## CHALLENGE:
Put the lines that begin at the one containing "The height and width of the screenshot is (576, 1024)." and stop after the one containing "tap(204, 580)" into a Markdown table with the columns Number and Line, numbering each line in order. Leave out blank lines.

====== DATA LISTING

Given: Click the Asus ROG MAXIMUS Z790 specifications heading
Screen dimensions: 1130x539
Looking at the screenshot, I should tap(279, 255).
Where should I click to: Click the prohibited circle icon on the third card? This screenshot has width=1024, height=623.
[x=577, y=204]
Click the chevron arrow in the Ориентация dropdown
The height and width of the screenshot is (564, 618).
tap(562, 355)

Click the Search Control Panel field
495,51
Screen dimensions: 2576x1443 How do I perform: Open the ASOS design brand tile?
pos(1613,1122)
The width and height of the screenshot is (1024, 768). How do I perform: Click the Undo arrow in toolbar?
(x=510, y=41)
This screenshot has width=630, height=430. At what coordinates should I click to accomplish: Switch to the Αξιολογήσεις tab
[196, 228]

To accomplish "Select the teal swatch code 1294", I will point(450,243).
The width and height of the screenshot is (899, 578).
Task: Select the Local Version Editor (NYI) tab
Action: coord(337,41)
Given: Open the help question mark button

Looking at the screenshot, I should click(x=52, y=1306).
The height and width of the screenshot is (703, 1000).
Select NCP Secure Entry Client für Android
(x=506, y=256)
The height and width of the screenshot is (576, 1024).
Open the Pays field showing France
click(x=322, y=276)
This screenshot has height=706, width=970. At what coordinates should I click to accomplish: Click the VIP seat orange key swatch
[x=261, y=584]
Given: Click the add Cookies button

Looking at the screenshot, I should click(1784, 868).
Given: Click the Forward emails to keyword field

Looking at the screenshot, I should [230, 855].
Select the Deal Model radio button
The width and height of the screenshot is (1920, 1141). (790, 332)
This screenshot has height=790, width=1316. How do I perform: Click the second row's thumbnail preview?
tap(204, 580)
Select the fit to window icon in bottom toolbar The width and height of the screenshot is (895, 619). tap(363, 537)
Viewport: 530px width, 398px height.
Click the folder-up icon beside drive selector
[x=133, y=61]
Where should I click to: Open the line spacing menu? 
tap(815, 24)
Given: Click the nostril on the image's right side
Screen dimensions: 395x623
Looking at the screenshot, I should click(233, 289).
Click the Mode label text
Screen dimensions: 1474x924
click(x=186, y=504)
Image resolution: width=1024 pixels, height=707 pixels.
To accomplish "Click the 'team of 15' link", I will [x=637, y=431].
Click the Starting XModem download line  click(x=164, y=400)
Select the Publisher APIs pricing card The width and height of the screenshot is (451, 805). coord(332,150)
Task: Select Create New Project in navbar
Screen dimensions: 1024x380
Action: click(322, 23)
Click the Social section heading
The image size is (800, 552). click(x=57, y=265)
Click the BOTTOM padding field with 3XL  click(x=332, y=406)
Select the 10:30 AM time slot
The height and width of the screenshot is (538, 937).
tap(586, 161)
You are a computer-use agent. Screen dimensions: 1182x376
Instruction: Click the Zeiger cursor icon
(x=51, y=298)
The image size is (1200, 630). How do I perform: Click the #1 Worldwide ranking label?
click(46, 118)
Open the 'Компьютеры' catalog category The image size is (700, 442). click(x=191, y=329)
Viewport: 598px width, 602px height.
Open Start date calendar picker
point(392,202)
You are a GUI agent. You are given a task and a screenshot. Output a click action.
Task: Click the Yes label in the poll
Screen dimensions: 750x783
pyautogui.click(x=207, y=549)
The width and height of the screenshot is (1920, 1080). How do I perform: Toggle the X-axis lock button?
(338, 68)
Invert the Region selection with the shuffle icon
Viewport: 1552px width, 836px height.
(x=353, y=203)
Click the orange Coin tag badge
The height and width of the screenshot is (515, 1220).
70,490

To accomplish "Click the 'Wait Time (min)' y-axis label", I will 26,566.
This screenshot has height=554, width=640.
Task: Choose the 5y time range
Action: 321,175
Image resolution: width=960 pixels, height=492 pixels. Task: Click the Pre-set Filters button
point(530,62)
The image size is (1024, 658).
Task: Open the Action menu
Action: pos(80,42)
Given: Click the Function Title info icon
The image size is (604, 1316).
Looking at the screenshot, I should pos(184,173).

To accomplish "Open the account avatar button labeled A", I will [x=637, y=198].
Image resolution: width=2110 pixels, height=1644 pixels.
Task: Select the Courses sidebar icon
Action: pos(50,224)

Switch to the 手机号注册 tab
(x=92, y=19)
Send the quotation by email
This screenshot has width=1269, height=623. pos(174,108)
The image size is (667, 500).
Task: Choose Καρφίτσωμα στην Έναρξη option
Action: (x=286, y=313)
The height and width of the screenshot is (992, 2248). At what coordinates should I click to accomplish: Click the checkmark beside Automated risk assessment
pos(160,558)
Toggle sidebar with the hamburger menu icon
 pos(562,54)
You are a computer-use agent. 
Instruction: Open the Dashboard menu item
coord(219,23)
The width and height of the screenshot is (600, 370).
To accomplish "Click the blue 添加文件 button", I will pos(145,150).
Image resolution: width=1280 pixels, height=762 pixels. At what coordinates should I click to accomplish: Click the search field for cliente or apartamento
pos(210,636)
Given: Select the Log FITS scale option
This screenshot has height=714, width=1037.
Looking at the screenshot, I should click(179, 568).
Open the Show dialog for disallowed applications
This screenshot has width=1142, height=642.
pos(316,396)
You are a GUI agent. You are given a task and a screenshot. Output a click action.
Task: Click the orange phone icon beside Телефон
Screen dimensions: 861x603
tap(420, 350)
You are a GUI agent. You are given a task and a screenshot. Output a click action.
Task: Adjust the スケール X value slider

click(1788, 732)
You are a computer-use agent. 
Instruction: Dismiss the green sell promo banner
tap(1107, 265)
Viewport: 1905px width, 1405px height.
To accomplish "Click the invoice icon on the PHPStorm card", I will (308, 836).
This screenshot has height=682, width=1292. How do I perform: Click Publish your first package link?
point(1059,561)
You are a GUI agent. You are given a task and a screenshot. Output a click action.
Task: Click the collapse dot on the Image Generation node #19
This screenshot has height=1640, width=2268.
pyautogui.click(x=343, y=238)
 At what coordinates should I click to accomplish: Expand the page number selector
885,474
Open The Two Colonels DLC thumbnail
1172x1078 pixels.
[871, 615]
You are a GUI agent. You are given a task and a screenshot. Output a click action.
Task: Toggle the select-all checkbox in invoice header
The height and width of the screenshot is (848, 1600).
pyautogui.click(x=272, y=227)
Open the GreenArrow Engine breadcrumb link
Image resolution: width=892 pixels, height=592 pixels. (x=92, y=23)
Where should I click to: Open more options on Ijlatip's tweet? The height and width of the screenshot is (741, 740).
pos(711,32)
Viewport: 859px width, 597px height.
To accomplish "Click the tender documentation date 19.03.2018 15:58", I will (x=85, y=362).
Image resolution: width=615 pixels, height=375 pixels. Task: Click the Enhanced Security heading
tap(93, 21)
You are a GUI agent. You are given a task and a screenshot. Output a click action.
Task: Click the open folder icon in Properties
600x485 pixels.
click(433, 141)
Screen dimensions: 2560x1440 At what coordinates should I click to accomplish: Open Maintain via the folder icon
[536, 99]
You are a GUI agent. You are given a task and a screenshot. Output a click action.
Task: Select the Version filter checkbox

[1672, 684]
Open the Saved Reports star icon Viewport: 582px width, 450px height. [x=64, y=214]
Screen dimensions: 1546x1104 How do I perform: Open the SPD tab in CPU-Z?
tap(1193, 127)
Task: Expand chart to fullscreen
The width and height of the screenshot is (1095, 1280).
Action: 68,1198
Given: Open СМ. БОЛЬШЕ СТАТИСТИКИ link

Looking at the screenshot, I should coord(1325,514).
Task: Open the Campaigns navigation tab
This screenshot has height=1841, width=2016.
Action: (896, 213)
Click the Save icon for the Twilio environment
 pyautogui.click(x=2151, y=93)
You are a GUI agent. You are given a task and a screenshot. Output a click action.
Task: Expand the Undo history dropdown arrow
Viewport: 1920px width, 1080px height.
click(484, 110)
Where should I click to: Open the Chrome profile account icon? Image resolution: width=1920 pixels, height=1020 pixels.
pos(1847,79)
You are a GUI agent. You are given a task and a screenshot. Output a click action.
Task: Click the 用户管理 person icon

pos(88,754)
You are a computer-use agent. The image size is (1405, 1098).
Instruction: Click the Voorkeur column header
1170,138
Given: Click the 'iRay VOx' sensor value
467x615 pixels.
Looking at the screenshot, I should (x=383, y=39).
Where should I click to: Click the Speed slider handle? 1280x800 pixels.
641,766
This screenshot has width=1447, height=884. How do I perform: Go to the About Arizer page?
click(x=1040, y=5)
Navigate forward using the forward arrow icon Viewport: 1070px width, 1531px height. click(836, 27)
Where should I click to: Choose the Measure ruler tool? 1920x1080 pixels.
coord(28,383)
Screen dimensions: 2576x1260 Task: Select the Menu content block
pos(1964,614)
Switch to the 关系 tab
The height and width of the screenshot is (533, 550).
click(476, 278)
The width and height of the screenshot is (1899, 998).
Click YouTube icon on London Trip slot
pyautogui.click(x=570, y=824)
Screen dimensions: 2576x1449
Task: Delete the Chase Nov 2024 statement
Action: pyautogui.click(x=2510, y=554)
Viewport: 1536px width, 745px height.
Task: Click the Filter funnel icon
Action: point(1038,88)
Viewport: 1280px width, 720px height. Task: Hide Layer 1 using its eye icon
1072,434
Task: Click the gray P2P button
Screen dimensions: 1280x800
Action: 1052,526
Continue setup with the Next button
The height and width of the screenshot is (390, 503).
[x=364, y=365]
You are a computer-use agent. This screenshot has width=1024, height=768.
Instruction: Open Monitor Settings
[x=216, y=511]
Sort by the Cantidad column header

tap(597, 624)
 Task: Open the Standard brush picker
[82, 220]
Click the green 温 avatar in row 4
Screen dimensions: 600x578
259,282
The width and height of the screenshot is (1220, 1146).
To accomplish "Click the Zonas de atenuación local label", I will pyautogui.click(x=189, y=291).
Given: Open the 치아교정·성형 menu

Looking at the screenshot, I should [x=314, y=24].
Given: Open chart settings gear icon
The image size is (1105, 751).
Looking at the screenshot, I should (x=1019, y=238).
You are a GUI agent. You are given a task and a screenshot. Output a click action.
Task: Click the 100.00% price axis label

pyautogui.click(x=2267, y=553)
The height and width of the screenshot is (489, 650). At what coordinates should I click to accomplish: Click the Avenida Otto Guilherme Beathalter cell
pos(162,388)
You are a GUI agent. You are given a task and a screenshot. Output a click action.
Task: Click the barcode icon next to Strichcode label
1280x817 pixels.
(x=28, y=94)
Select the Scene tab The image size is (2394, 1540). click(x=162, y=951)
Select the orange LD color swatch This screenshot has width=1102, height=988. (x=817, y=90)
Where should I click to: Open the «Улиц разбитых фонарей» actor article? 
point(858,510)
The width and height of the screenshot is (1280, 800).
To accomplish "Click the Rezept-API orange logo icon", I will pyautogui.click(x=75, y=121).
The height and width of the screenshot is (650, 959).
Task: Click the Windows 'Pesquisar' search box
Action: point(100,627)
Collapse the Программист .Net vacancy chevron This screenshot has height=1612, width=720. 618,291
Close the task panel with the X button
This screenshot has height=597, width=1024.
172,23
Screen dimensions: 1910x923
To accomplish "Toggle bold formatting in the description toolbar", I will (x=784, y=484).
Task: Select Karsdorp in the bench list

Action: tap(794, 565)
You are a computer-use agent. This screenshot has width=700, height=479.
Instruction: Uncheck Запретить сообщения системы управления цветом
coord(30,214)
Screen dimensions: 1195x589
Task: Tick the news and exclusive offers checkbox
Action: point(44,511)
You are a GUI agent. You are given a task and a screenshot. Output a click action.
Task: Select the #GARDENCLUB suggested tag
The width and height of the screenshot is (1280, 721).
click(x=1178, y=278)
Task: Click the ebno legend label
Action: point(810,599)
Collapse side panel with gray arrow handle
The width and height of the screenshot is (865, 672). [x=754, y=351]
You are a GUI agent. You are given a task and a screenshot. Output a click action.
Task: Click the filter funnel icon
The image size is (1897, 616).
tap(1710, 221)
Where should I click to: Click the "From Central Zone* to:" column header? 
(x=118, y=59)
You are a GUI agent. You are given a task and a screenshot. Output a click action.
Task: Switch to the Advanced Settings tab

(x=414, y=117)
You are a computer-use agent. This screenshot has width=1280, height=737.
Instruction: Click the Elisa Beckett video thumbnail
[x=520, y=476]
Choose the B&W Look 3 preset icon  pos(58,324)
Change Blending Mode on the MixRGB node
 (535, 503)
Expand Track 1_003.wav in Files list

============

## WRITTEN ANSWER:
| Number | Line |
|---|---|
| 1 | The height and width of the screenshot is (576, 1024). |
| 2 | Open the Pays field showing France |
| 3 | click(x=322, y=276) |
| 4 | This screenshot has height=706, width=970. At what coordinates should I click to accomplish: Click the VIP seat orange key swatch |
| 5 | [x=261, y=584] |
| 6 | Given: Click the add Cookies button |
| 7 | Looking at the screenshot, I should click(1784, 868). |
| 8 | Given: Click the Forward emails to keyword field |
| 9 | Looking at the screenshot, I should [230, 855]. |
| 10 | Select the Deal Model radio button |
| 11 | The width and height of the screenshot is (1920, 1141). (790, 332) |
| 12 | This screenshot has height=790, width=1316. How do I perform: Click the second row's thumbnail preview? |
| 13 | tap(204, 580) |